■ **WHAT IS REQUIRED**:
Extract every line of the listing that contains the string "arrow", matching its case exactly.

Entries from a dataset:

********

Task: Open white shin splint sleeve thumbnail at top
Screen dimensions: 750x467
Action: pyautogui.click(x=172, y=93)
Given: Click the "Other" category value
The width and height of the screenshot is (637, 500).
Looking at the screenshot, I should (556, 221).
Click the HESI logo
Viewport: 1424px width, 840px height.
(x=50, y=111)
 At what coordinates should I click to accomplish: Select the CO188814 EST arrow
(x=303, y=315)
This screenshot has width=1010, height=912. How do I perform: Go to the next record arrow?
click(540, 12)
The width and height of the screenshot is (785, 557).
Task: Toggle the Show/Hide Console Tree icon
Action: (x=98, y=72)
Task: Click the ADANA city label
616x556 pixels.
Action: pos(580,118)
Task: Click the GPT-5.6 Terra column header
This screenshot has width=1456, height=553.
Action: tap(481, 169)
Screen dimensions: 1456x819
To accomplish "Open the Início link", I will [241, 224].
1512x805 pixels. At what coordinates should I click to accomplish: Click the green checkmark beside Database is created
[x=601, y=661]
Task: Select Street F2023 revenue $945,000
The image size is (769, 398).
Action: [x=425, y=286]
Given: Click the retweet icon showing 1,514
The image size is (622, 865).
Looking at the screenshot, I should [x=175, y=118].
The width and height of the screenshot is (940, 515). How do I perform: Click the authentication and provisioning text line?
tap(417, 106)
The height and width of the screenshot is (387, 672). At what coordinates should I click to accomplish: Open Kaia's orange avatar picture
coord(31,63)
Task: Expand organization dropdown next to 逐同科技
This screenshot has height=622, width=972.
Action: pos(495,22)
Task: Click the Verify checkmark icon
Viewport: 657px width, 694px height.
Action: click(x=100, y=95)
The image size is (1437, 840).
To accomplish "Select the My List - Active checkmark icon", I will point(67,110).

********

■ **WORKED ANSWER**:
 At what coordinates should I click to accomplish: Select the CO188814 EST arrow
This screenshot has width=1010, height=912. How do I perform: Go to the next record arrow?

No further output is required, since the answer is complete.